Вывалился в узкую, совершенно темную прихожую, как мешок с картошкой - также грациозно и величественно; Анна Владимировна, видимо, уснула перед телевизором, и моего копошения не услышала. Я умудрился зацепиться за все, что было и чего не было в этом узком пространстве из темноты, вешалок и демисезонных пальто, изъеденных молью. И только когда звякнула, тяжело открываясь, входная дверь, я обернулся и успел заметить белое, как вырезанное из бумаги, окаменелое лицо Андрюхи - тут дверь захлопнулась прямо перед моим носом.

Таким и является мое последнее воспоминание о нормальной жизни - признаться, не самое приятное.

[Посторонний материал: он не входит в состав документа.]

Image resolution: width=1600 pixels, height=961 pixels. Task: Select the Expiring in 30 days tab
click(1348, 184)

И вот, сейчас я снова вижу его, Андрюху, как живого: он в той же домашней растянутой футболке и шортах, спадающих с его тощей задницы всякий раз; волосы привычно взлохмачены, а на курносой и веснушчатой роже красуется обыкновенная для него дурашливая улыбка. Он выглядит так, будто мы и не поругались с ним пару ней назад, кажущиеся мне сейчас вечностью.

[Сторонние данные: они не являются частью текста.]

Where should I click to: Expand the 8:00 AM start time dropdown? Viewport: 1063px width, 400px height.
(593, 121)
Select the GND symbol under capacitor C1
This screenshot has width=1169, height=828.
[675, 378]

Сначала меня затапливает радость: дыхание перехватывает, а слабость вытесняется ею полностью, лезет изнутри, и я хочу облегченно рассмеяться и прижать его к себе так, чтобы ребра хрустнули. Всего пару секунд я чувствую абсолютное и всепоглощающее счастье - а потом меня будто по затылку бьет: он никак не мог оказаться здесь, да еще и таким гладеньким и веселым. Его будто под копирку перерисовали и сюда втиснули именно таким, каким я его и запомнил; ни тебе ни лохмотьев, ни истощенности, ни запуганного взгляда, как у нас с Вебер.

Тем более что мы с ним поругались, а Андрюха так просто обид не забывает и делать вид, что ничего не было, он никогда не умел.